*Task prompt*: Rewrite the records that begin at the line containing "Delete with the red X icon" and end with the line containing "coord(34,76)", keeping the requests. Scale every coordinate in the answers by 0.75 and round to whole numbers, with halves rounding up.

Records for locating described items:
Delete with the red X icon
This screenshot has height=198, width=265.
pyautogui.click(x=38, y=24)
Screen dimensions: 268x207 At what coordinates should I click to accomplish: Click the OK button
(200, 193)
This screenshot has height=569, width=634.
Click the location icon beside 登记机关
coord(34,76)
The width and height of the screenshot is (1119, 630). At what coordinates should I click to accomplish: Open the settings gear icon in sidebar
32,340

==

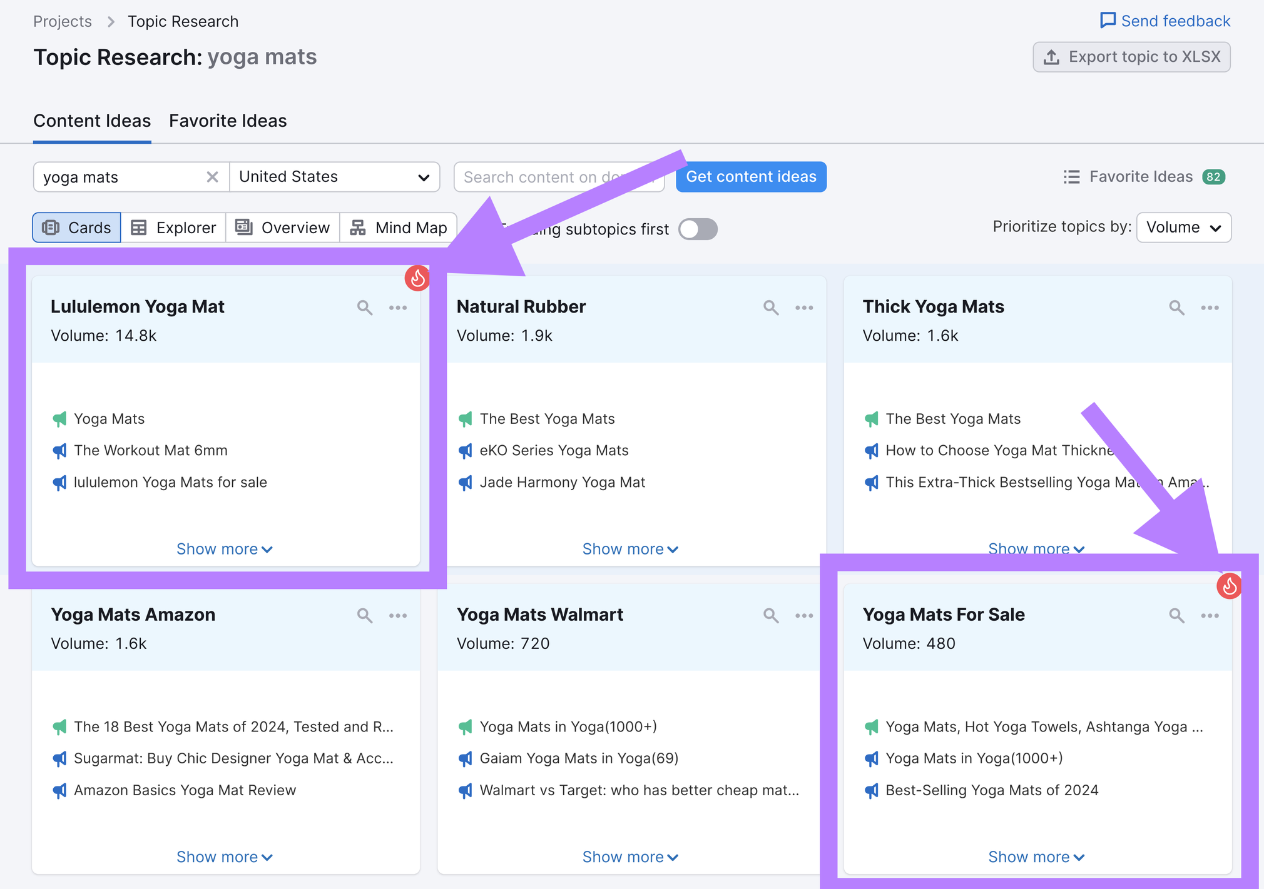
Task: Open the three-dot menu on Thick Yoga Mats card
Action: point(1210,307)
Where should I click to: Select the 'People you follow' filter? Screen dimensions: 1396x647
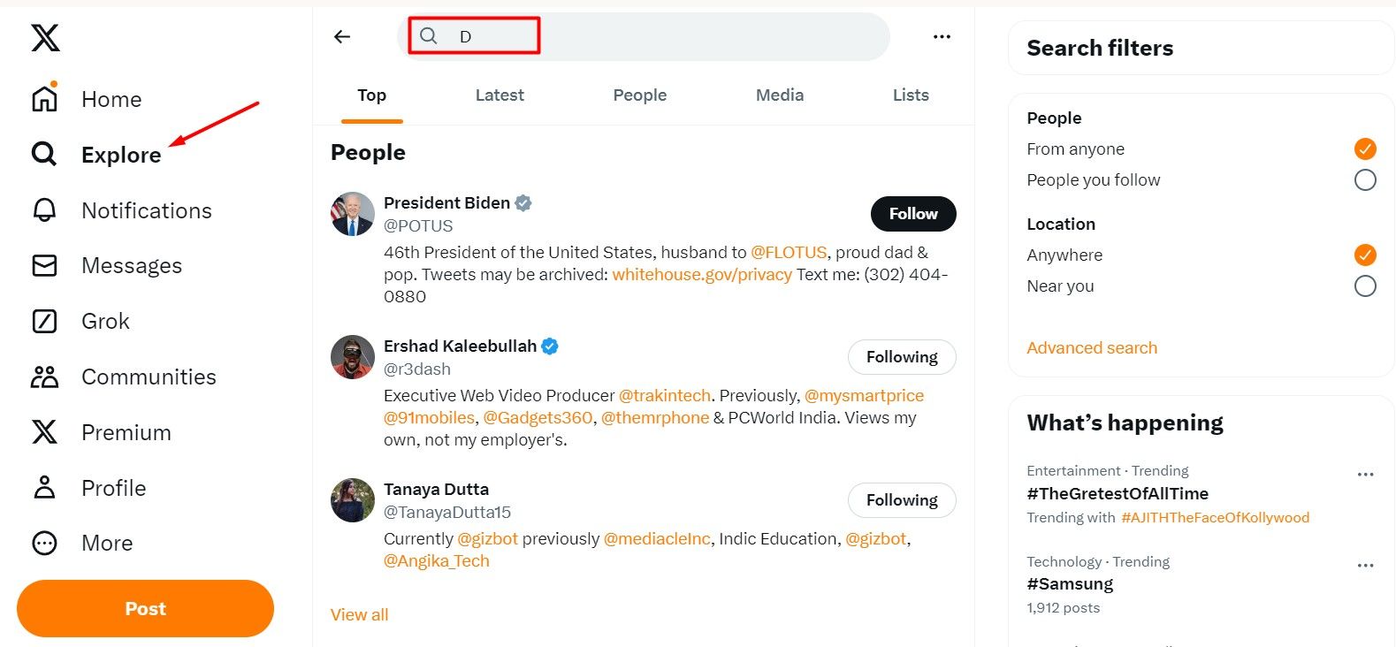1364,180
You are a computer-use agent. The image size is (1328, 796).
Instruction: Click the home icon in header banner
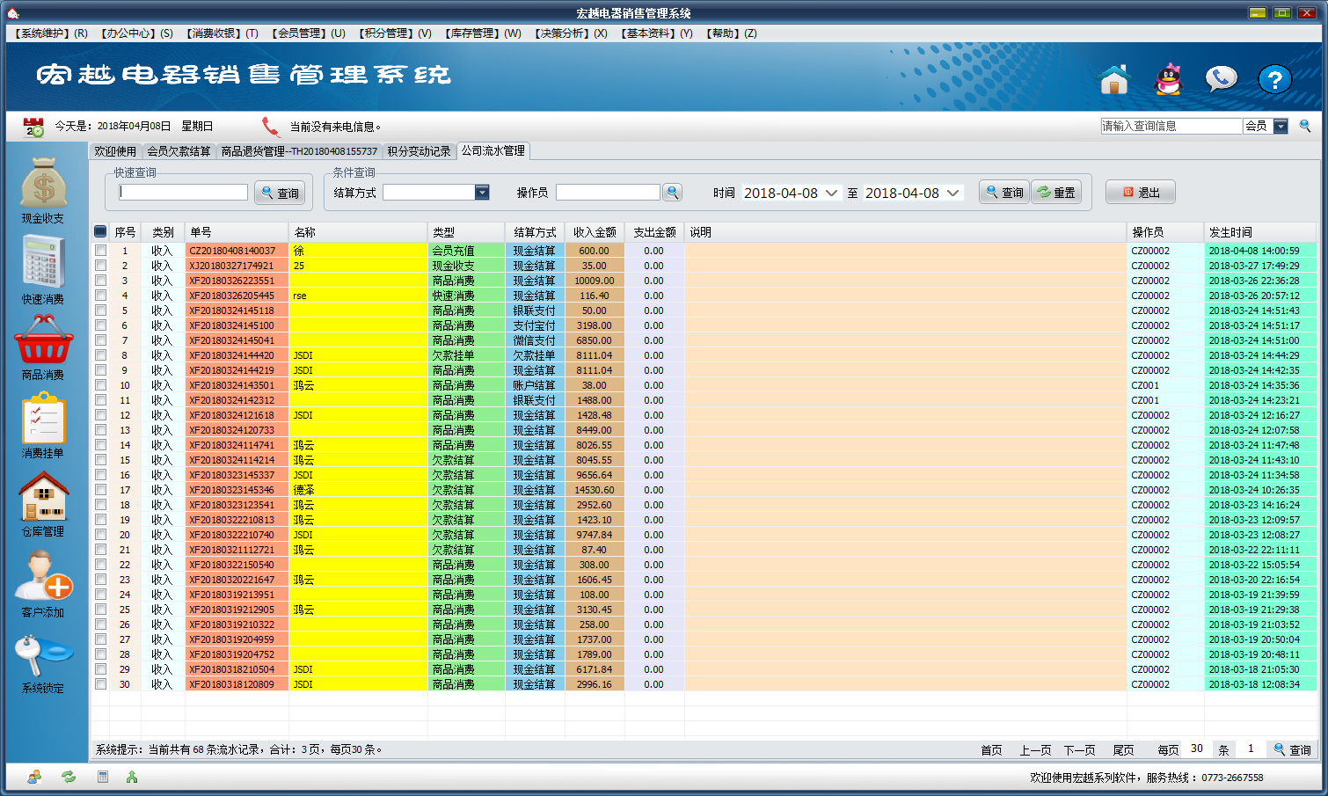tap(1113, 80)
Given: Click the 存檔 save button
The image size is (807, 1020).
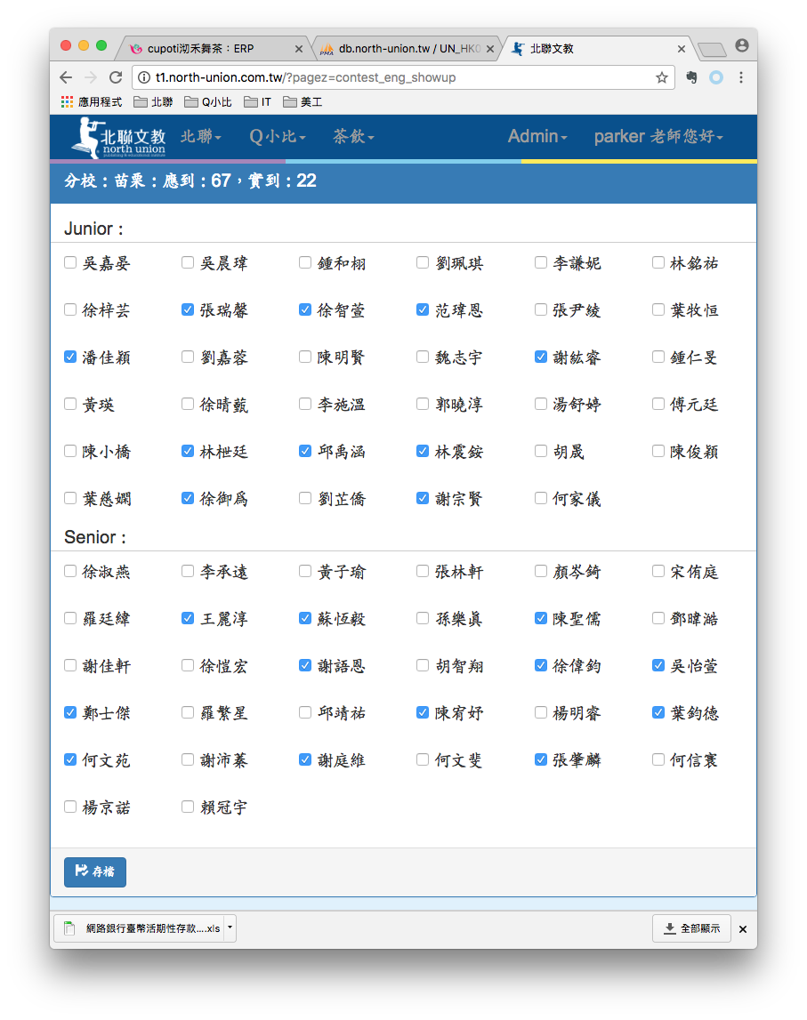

--

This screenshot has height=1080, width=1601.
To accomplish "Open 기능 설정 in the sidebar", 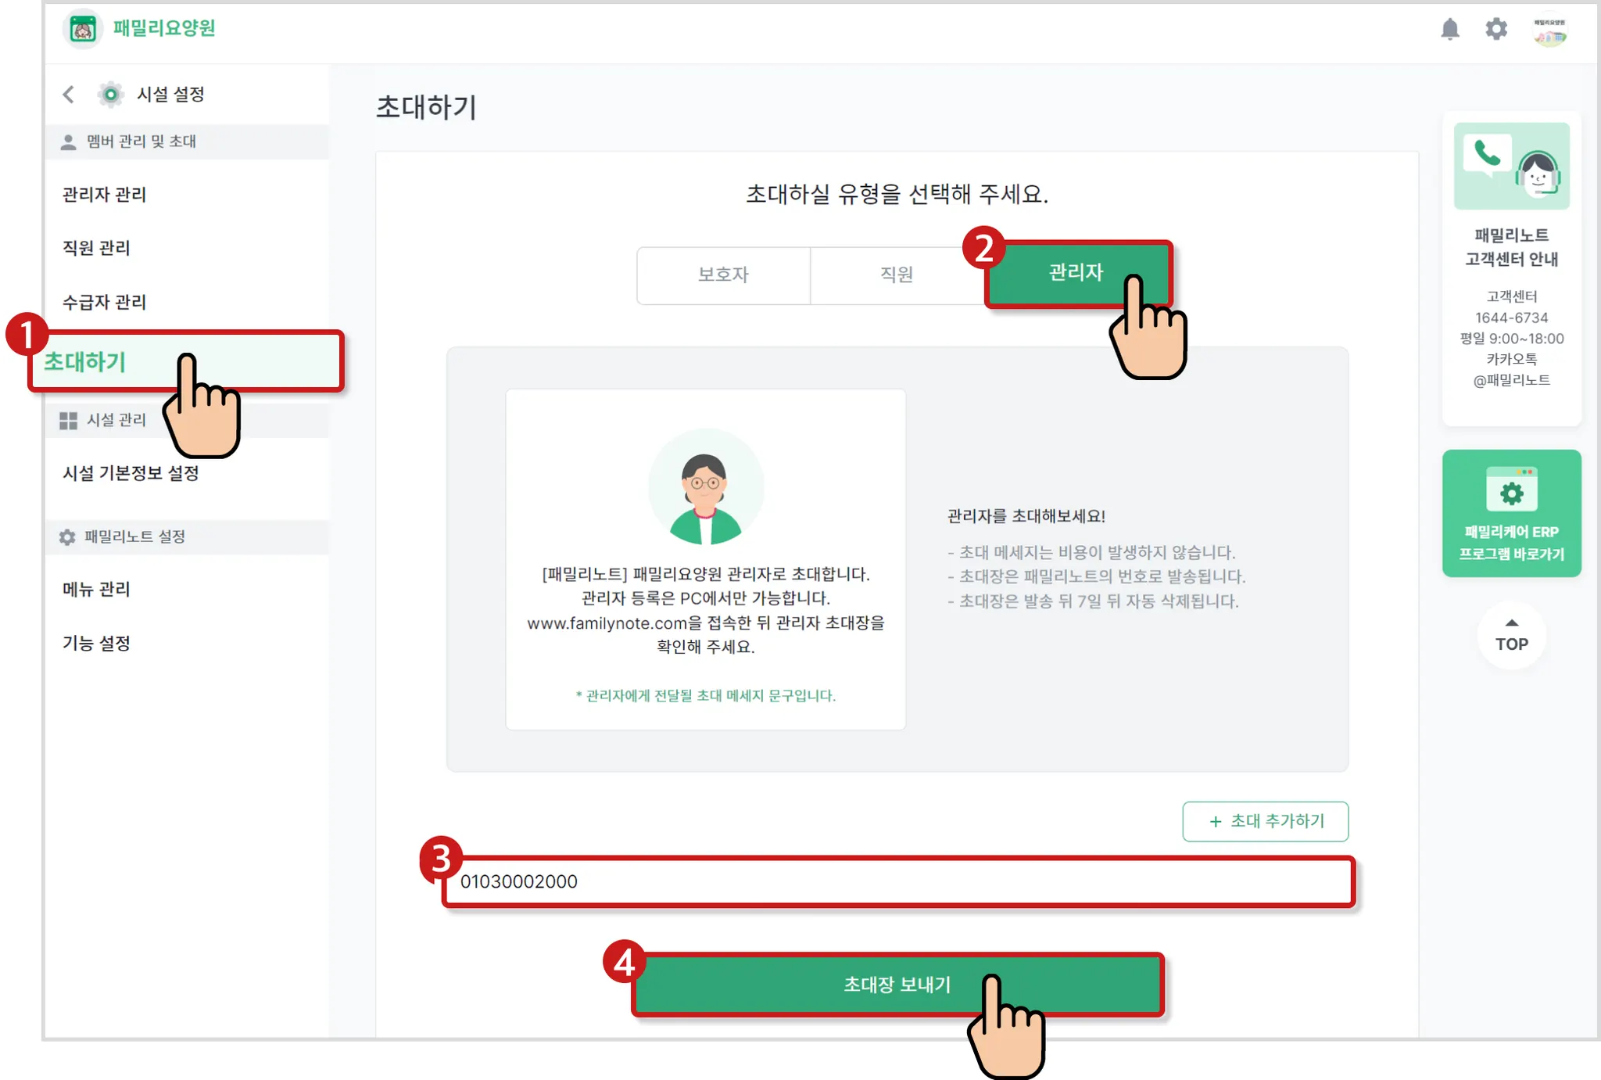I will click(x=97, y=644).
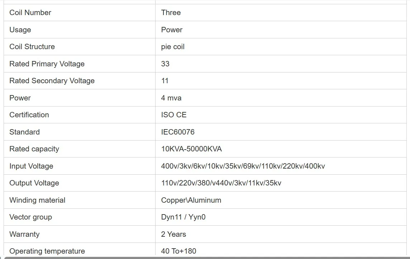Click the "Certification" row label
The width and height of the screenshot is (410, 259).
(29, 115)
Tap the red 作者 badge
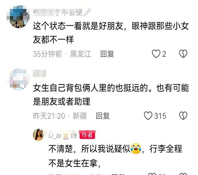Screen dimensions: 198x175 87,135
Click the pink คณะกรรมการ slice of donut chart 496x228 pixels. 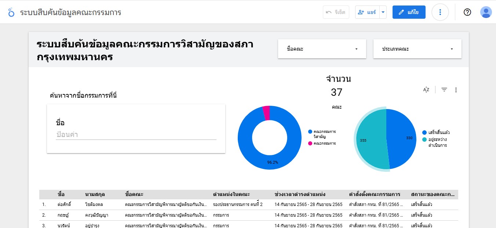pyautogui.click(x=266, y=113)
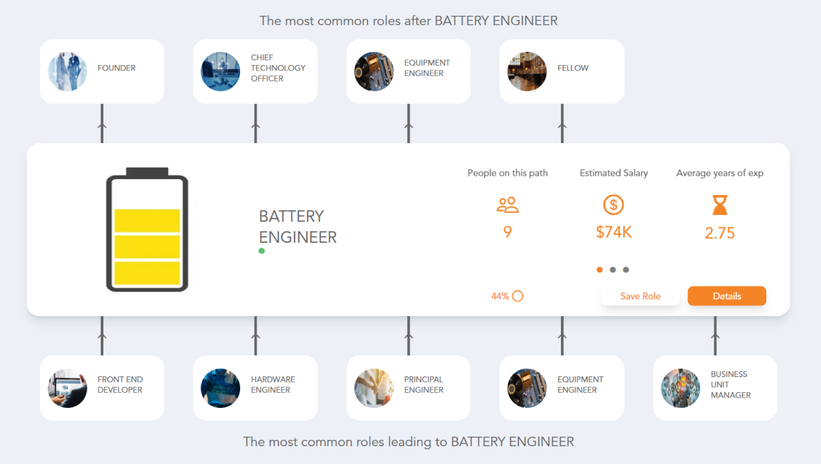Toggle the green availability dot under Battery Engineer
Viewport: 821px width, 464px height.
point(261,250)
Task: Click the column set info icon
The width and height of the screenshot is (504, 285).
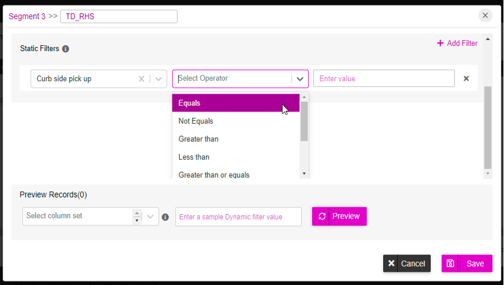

*Result of this task*:
Delete with the red X icon
This screenshot has height=198, width=265.
pyautogui.click(x=29, y=18)
Screen dimensions: 268x207 At what coordinates should I click to accomplish: Click the OK button
(150, 145)
This screenshot has height=569, width=634.
Click the location icon beside 登记机关
coord(26,57)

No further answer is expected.